[INFORMATION SUPPLIED — start]
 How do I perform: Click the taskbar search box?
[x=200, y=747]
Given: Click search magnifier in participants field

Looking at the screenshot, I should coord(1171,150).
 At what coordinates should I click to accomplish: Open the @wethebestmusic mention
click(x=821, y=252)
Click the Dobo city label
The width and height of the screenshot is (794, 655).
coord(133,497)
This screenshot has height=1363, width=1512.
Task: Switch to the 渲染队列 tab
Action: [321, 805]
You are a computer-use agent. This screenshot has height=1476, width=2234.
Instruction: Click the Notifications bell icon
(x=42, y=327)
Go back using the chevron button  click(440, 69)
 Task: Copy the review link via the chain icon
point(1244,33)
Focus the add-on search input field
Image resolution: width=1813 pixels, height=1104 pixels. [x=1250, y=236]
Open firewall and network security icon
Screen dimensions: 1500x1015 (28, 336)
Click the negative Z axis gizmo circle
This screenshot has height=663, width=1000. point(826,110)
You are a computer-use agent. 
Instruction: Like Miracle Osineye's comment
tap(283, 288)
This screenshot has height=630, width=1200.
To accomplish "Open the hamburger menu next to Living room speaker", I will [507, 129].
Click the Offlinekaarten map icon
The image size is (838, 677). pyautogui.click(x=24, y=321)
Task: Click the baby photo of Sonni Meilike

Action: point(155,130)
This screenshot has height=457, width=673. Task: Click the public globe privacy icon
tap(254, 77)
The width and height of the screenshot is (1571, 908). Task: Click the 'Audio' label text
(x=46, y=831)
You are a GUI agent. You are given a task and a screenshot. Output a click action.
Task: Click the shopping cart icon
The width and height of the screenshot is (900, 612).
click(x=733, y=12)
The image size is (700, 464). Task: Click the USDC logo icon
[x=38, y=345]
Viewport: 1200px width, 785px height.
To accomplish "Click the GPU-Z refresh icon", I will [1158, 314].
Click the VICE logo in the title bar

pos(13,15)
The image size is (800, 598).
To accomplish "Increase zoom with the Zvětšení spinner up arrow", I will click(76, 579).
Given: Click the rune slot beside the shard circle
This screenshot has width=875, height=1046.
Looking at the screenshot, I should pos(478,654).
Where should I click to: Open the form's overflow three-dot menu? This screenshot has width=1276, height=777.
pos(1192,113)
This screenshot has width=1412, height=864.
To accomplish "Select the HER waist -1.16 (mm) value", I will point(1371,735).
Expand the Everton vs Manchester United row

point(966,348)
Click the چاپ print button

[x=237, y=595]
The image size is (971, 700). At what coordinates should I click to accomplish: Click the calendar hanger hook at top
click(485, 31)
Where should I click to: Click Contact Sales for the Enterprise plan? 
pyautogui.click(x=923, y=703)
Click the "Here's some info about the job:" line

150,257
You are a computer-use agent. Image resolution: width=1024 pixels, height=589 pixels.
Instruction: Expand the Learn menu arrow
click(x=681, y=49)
[INFORMATION SUPPLIED — finish]
> _WORK ORDER_: A single number is required: how many lines in the material above include the string "agent".

> _WORKED SOLUTION_: 4